Marine verbindet diese Botschaft mit einer neuen, wesentlich persönlicheren Erzählung, wie sie auch Sarah Palin und die Tea Party äußerst wirkungsvoll zu gebrauchen wissen: Sie spielt mit dem Image der Außenseiterin, die vom Establishment verabscheut wird, aber die Sorgen der kleinen Leute genau kennt. Sie hatte keine Probleme damit, öffentlich über ihre eigene Geschichte zu sprechen, um damit zu zeigen, wie „modern“ ihre Erfahrung im Vergleich zu der ihres Vaters und dessen Anhang doch sei. In vielen Interviews stellt sich Marine denn auch als unfreiwillige Erbin ihres Vaters dar. Sie sei in die Politik geraten, nachdem sie die längste Zeit ihres Lebens versucht habe, „ihr zu entkommen“. Während des Studiums und zu Beginn ihrer Karriere sei die Tochter Le Pens ausgegrenzt worden, wann immer sich die Gelegenheit dazu bot.
Dieses Rezept geht auf – Marine Le Pen genießt eine Zustimmung von 27 Prozent, auch wenn sich nur 13 Prozent der Befragten vorstellen wollen, den FN tatsächlich zu wählen. Doch bleibt die Legende von der politischen Erbin wider Willen als Pose als Position. Tatsächlich ist Marine seit langem führende Aktivistin des FN, dem sie 1986 mit 18 beigetreten ist. Eine zeitlang stand sie der Jungendorganisation vor, die passender Weise Generation Le Pen heißt, und trat 2002 erstmals für den FN im französischen Fernsehen auf. 2007 leitete sie den Wahlkampf ihres Vaters.
Einige zittern bereits
Politische Analysten glauben, Marine Le Pens wahres Ziel besteht darin, nach dem Geert-Wilders-Muster ihre Partei näher an die gemäßigte Rechte und damit an die Zitadellen der Macht heranzuführen – sie will politische Debatte nicht länger wie ihr Vater vom Rand aus betrachten, um damit Selbstdarstellung betreiben zu können. Was ist vom mutmaßlich „weicheren“ Gesicht des französischen Extremismus wirklich zu halten ist? Während Marine die Gaskammern als "nicht diskutierbare historische Tatsache" bezeichnet und darauf besteht, ihre Partei sei weniger extrem als die amerikanische Tea Party, hat sie die abstoßendsten Äußerungen ihres Vaters bisher eher verteidigt als zurückgewiesen.

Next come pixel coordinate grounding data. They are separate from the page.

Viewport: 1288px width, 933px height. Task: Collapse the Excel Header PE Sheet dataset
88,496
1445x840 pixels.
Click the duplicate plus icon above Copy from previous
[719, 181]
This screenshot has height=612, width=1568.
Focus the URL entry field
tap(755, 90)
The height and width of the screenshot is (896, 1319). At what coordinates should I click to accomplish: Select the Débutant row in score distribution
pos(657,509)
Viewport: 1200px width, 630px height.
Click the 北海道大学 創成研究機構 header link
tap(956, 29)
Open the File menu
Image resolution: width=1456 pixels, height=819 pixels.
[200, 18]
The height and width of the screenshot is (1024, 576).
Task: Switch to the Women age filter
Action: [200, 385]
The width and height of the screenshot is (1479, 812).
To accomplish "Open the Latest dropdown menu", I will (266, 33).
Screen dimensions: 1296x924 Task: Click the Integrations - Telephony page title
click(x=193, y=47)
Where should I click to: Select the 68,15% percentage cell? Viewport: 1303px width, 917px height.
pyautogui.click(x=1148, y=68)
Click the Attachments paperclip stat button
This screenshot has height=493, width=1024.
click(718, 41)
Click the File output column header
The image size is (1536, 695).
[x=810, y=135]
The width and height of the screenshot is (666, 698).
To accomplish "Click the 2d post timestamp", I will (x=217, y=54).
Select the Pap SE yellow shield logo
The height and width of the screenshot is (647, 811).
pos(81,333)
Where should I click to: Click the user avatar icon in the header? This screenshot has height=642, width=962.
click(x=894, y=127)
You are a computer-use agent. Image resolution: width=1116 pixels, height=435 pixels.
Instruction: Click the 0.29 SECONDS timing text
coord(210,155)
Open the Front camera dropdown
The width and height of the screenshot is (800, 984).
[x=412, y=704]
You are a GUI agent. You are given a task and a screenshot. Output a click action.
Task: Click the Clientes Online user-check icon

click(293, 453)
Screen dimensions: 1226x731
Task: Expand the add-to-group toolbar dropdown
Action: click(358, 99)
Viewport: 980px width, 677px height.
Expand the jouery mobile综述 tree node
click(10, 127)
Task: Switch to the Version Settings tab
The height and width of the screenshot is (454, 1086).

So stellt sich der Front National auch unter der neuen Vorsitzenden weiter gegen Einwanderung und gegen die EU (die mit der Sowjetunion verglichen wird), steht die Partei für wirtschaftlichen Protektionismus und nationale Bevorzugung, will sie Arbeitsplätze, Sozialleistungen und öffentlich geförderten Wohnraum allein französischen Bürgern vorbehalten.
Nicht zufällig ist es das Thema Islam, bei dem sich Marine als wahre und treue Tochter ihres Vaters zeigt. Erst vor zwei Wochen sorgte sie für Empörung, als sie in der Sendung A vous de juger auf der Straße betende Muslime mit der „Nazi-Besatzung“ verglich. Wie die extreme Rechte Europas dementiert sie gleichzeitig den Eindruck, gegen den Islam oder rassistisch zu sein. Sie sei lediglich gegen jene islamischen „Radikalen“, die der französischen Mehrheitsgesellschaft die Scharia auferlegen wollten.
Zweifellos hat sich Marine Le Pen in Frankreich über die Anhängerschaft des Front National hinaus Gehör verschafft und den Konservativen Nicolas Sarkozy mit seinen miserablen Umfragewerten so sehr aufgeschreckt, dass der immer weiter nach rechts driftet. Ein Drittel der Mitglieder der regierenden Union pour un Mouvement Populaire (UMP) will einen parlamentarischen Schulterschluss mit dem FN nicht mehr ausschließen, was jahrzehntelang undenkbar war. Bei der Präsidentschaftswahl 2012, schwört Marine, werde sie die politische Klasse des Landes „zum Erzittern“ bringen. Einige zittern bereits.